### The records
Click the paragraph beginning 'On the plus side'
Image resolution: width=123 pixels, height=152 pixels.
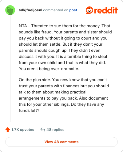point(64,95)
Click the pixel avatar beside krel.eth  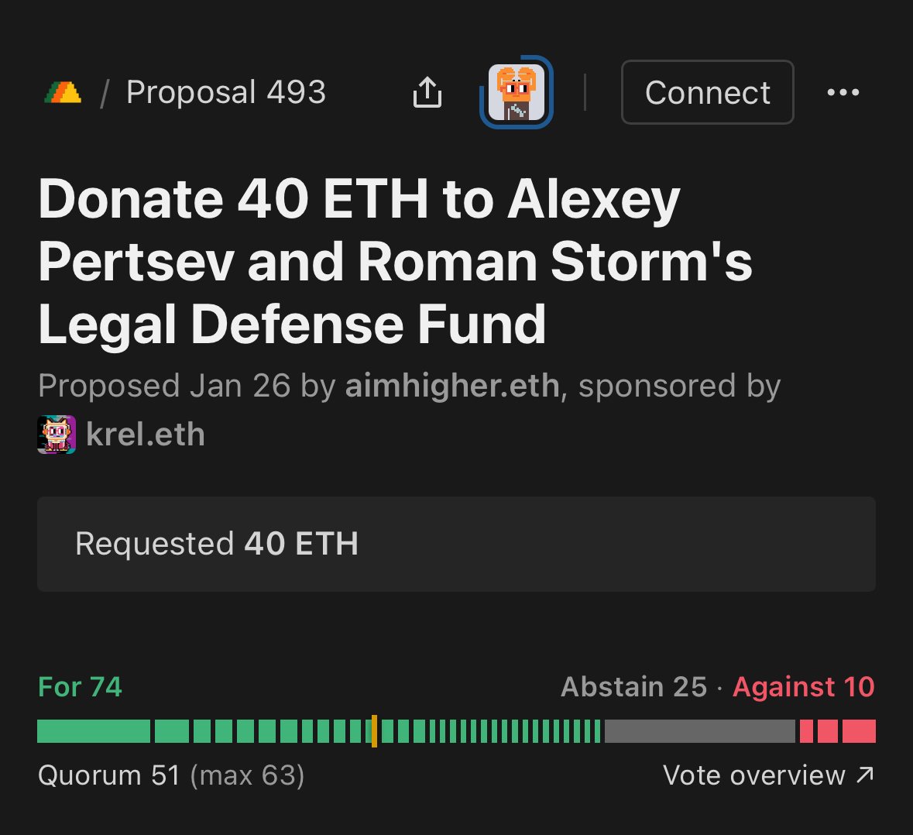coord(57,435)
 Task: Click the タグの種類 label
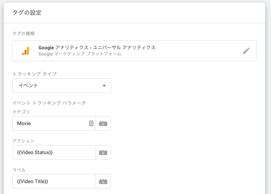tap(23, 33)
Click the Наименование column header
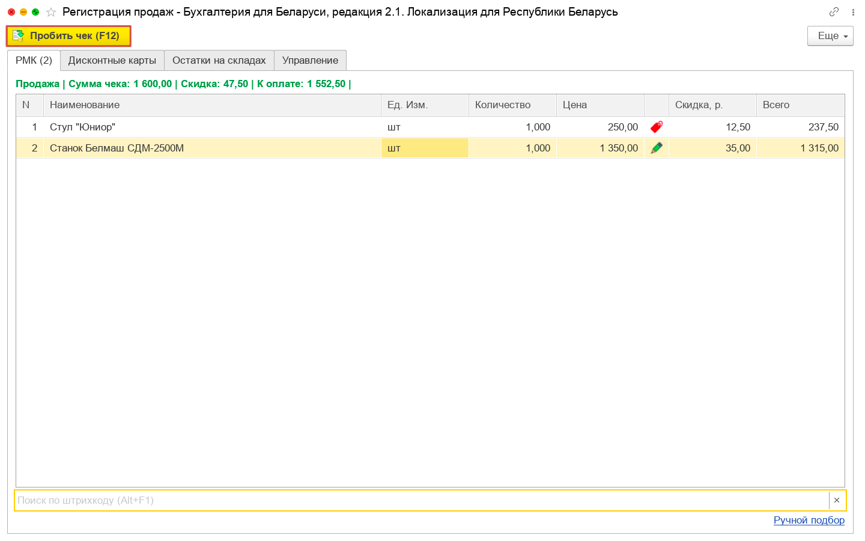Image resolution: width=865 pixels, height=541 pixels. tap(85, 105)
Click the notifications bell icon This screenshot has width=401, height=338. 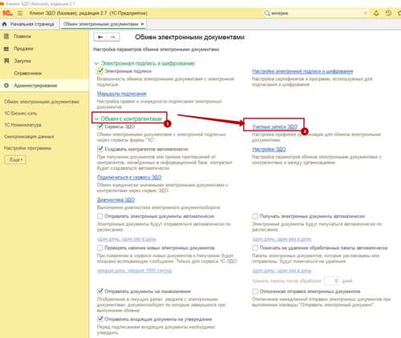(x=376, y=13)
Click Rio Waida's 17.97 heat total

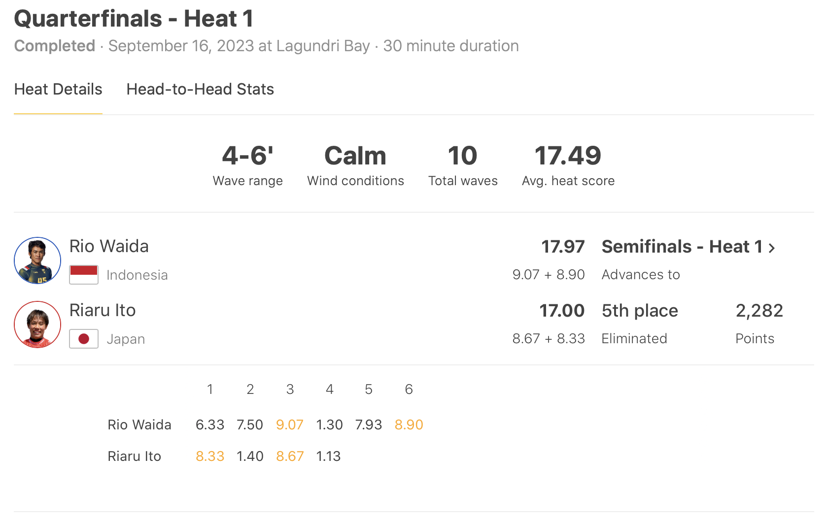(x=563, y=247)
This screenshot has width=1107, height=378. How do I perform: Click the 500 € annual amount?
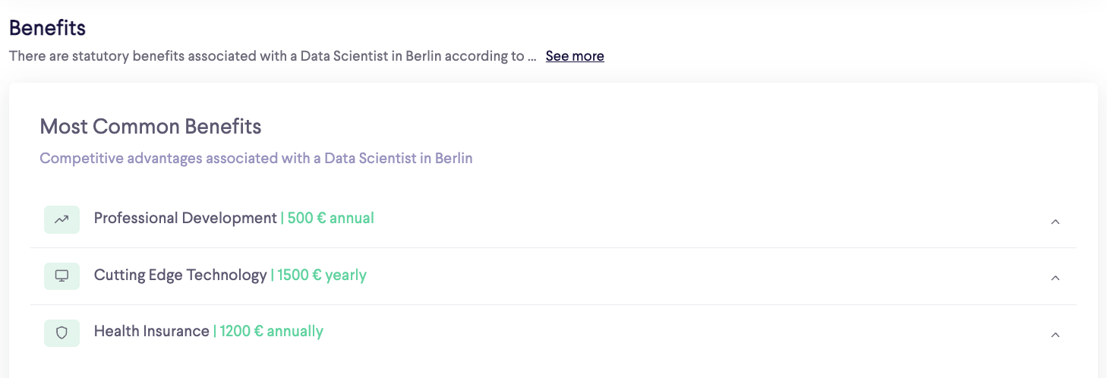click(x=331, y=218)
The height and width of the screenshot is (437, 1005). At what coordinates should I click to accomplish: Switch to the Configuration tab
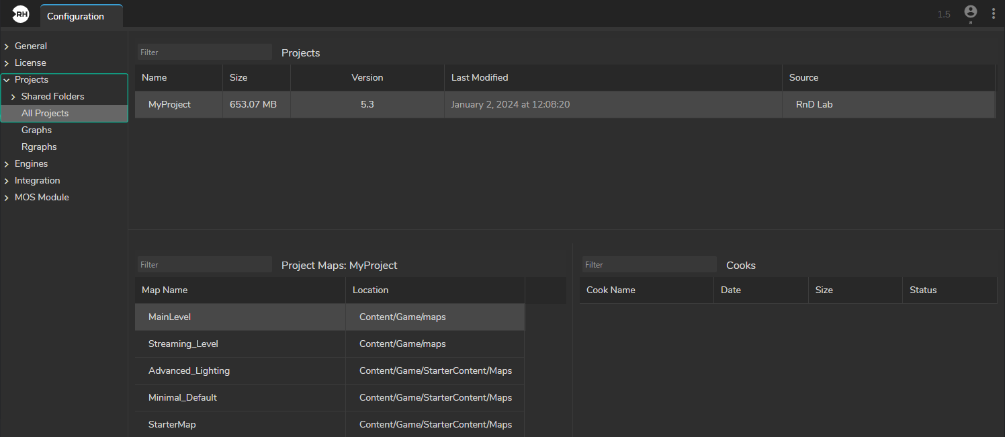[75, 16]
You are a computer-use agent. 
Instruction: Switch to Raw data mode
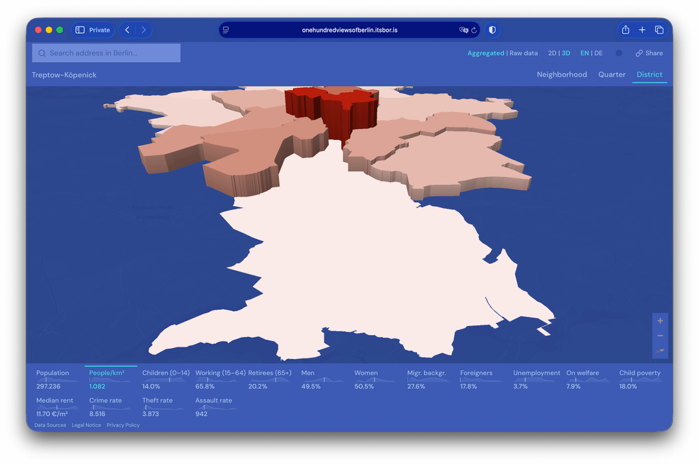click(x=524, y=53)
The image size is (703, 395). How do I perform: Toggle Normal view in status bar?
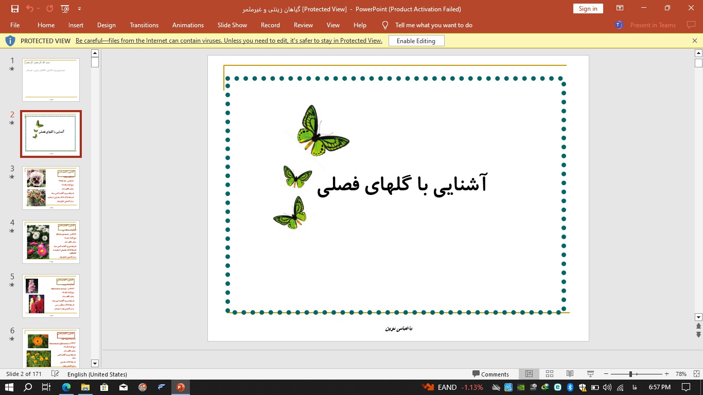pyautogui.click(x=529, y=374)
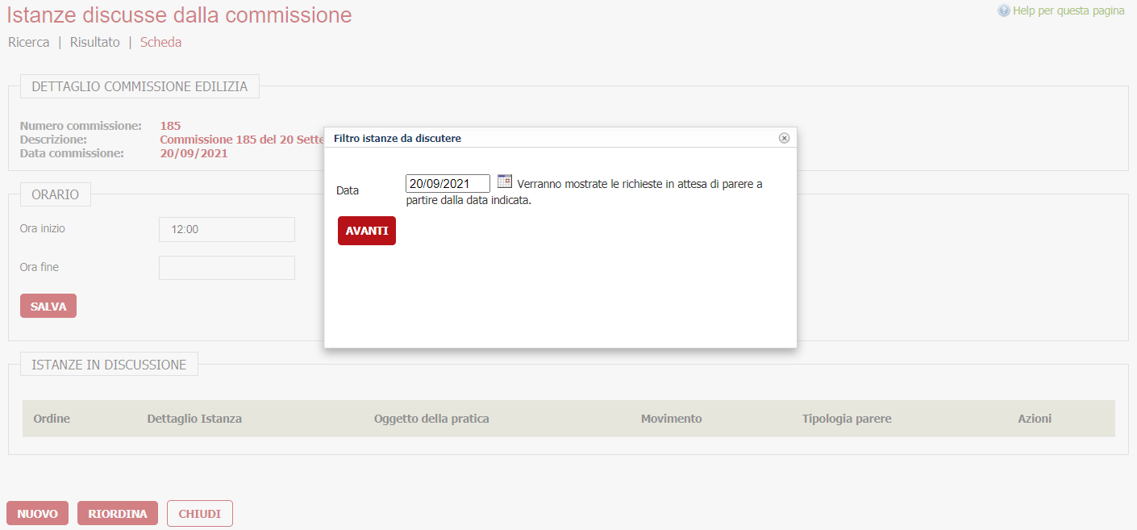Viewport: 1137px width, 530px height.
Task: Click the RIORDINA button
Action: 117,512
* * *
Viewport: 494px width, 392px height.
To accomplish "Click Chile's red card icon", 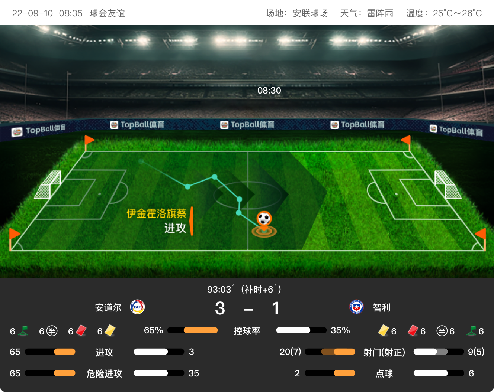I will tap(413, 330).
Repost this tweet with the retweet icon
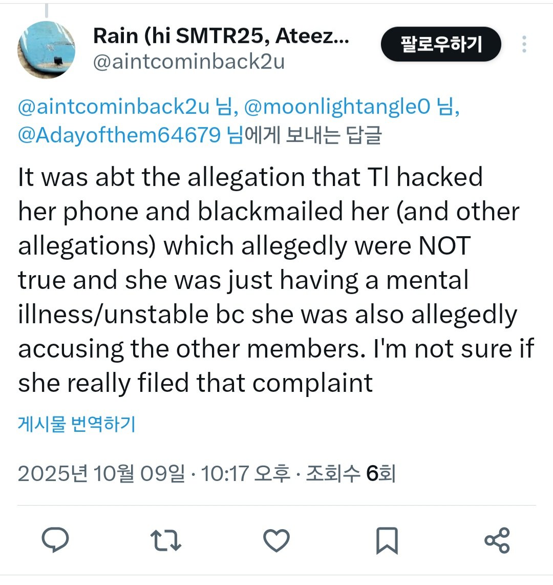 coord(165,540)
--
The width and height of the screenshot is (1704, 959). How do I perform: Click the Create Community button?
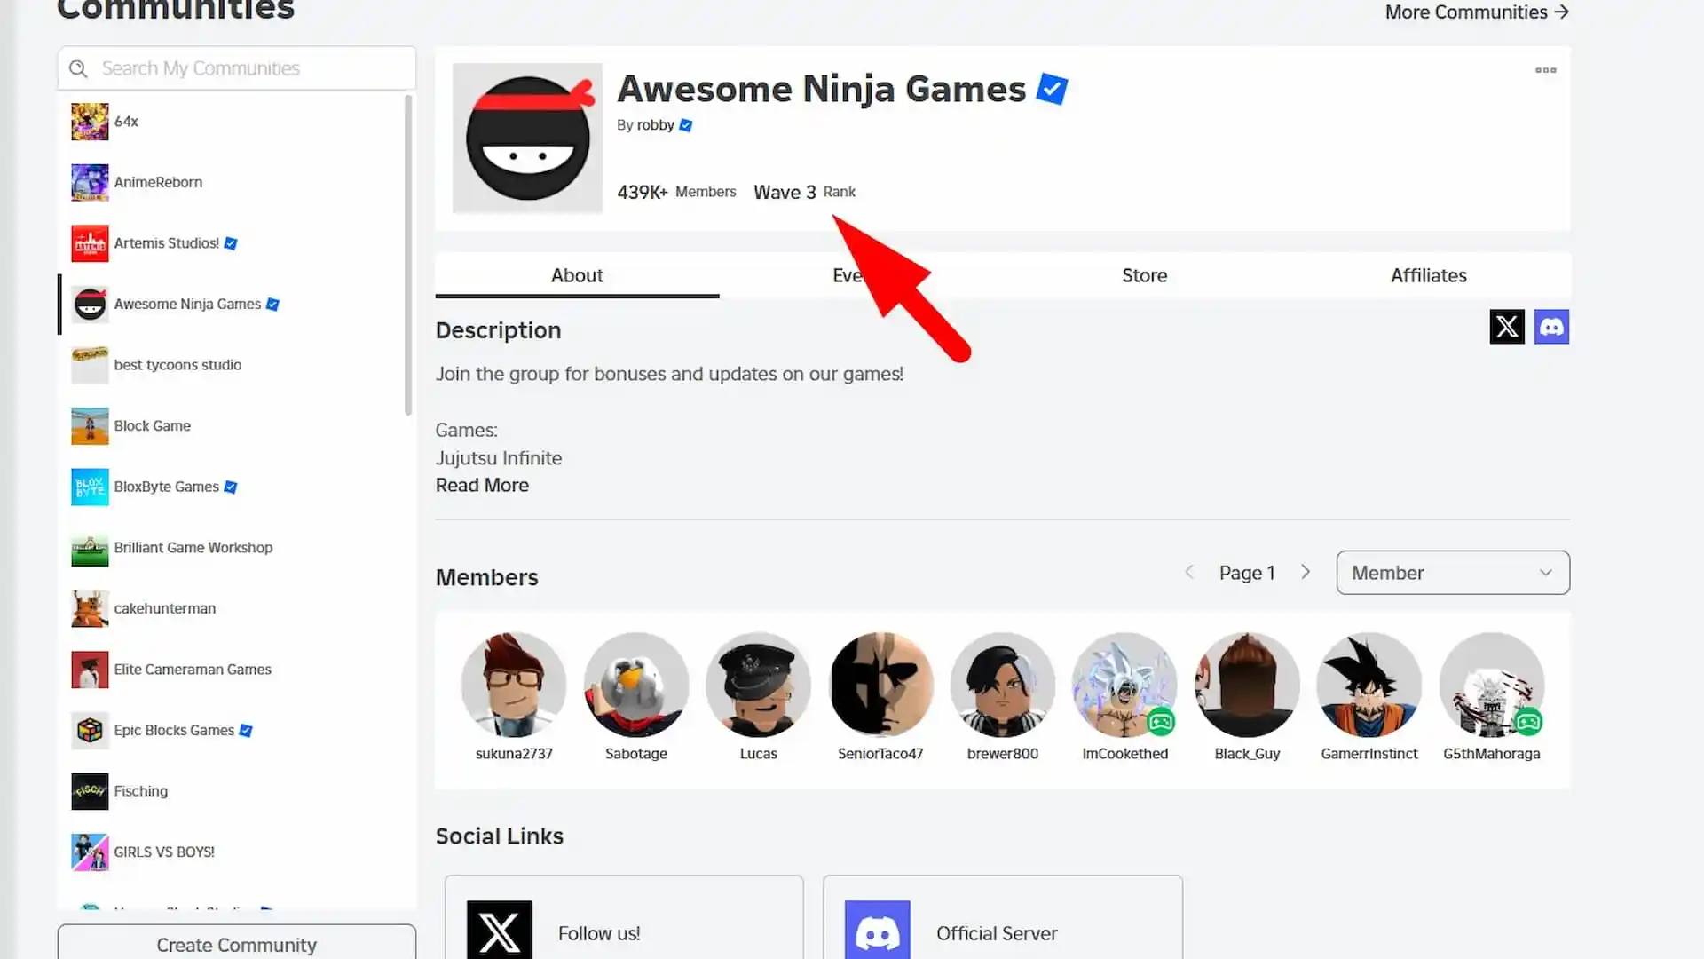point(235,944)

### What to work on
Reproduce the items starting with the line that contains "Click Rio Waida's 17.97 heat total" and going on through the line that contains "Action: 117,512", leaving the pictures out of your answer.

### Written solution
Click Rio Waida's 17.97 heat total

(x=563, y=247)
This screenshot has width=1107, height=378. How do I perform: Click the 500 € annual amount?
click(x=331, y=218)
The height and width of the screenshot is (437, 1005). At what coordinates should I click to accomplish: Switch to the Configuration tab
[75, 16]
You are a computer-use agent. 
Instruction: Switch to Raw data mode
click(x=524, y=53)
The image size is (703, 395). How do I perform: Toggle Normal view in status bar?
pyautogui.click(x=529, y=374)
Viewport: 1137px width, 530px height.
Task: Click the RIORDINA button
Action: 117,512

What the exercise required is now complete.